Garrett walked to glare at O’Toole eye-to-eye. “That’s good, Captain, because both of you better understand that if it does, I won’t throw you two in the brig. I’ll have you k
eelhauled, court-martialed, and drawn and quartered. Do I make myself clear?”
O’Toole and Shelly answered together, “Yes, sir.”
“Captain, my compliments to your gunnery crew. Lieutenant O’Toole and I know each other and had a discussion over lunch a few months back. With your permission, I’d like to finish that discussion with the Lieutenant. Is that okay?”
“Yes, sir.”
Garrett leaned back against the edge of his desk. O’Toole relaxed. “You’re at attention, Lieutenant.” Garrett snapped.
O’Toole straightened up.
“You’re a screwed-up puzzle if I ever saw one,” Garrett said. “You’ve got a helluva captain who took the fall for you. Make no mistake about this, I got a good idea what happened. Damn it, O’Toole, we need good officers, not cowboys. You can’t decide how you want to wage this war. This war is bigger than you are. The navy has rules so everything works together.
“Last time we talked, I told you about your opportunity to make an impact on this war. You’re either the dumbest sonofabitch I ever met or you weren’t listening. Know your limits and stay within them. Here’s the deal: screw up again and you’ll ride this war out from the brig. You’re a good officer, or so I thought. Get your shit together, Lieutenant.
“Captain, I expect you to regain control of your command. What happened is unacceptable. Both of you are dismissed.”
10
Shelly never made eye contact or said a word to O’Toole on the way back to the ship. When they boarded the Able, Shelly motioned for O’Toole to follow him and remained silent on their way to Shelly’s cabin.
Shelly indicated O’Toole could sit in the chair opposite his, but he remained standing. Shelly silently glared at O’Toole for over a minute.

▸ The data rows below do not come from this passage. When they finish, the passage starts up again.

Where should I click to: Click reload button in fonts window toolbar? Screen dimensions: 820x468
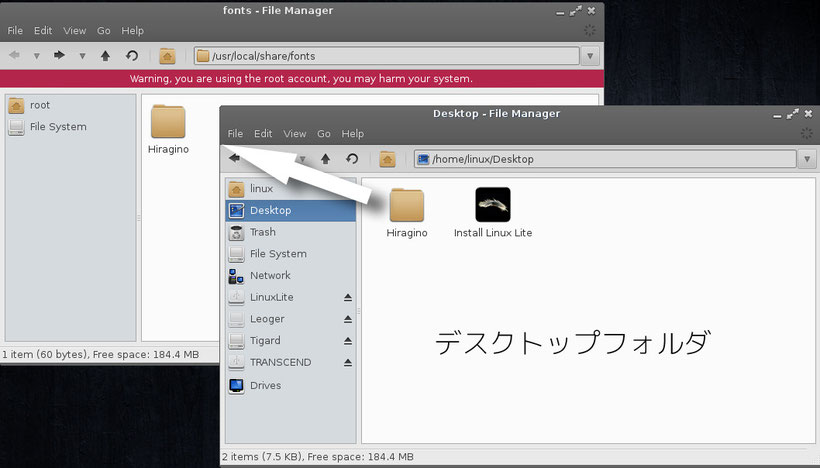131,56
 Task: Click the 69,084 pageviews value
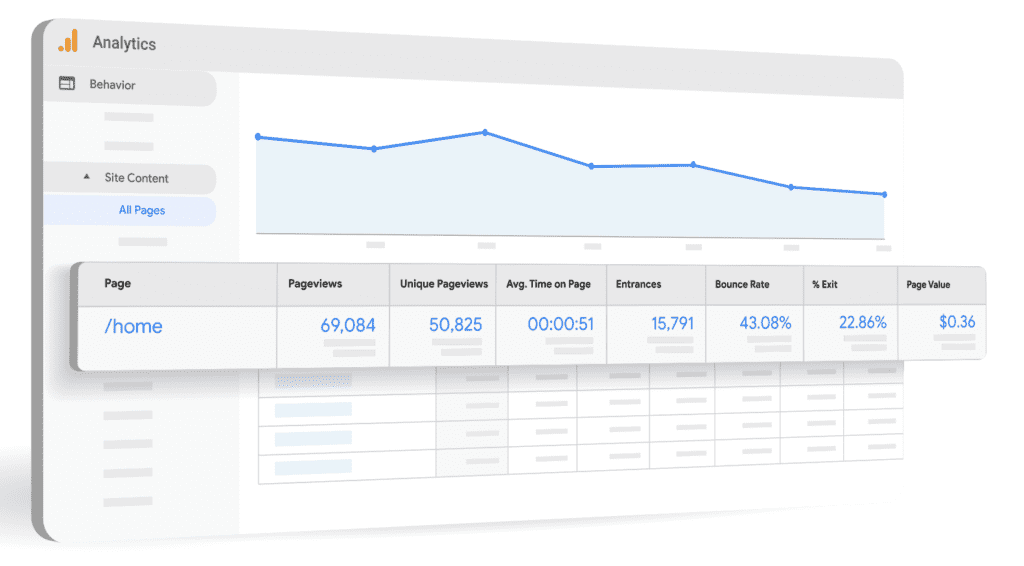pos(348,324)
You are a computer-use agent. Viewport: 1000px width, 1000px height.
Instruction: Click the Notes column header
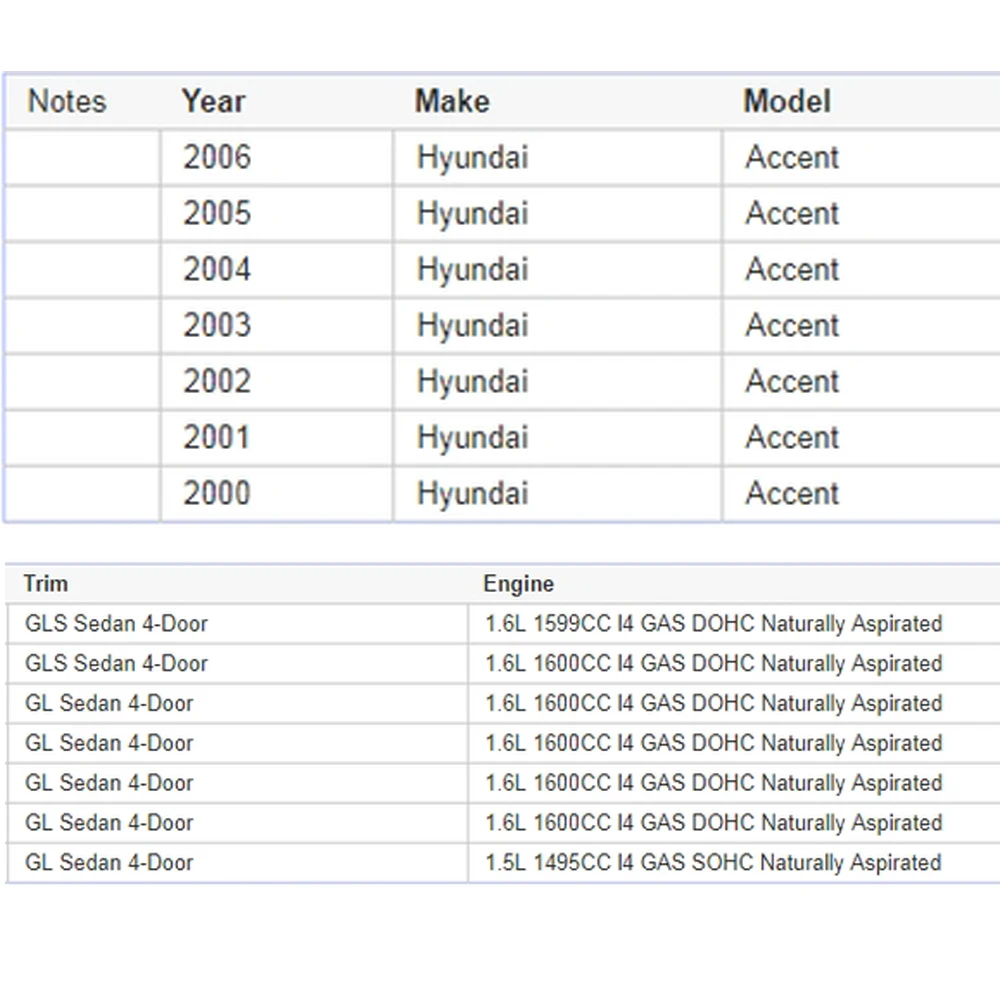tap(67, 101)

O’Toole couldn’t stand the silence any longer and said, “Captain, thank you for standing up for me; it was neither expected nor necessary.”
“Don’t thank me. I wasn’t defending you. I did it for the men and the ship. I wanted the admiral to keelhaul your ass. I allowed you to continue the training because of the results, and I hoped letting you run would help you get your shit together. I knew what was going to happen, but for you and the crew I thought it would be worth the hell I’d catch. Underneath this, I thought you were a good officer, the type I would want as my XO. Damn you, you violated my trust. Will you give me your word this will never happen again?”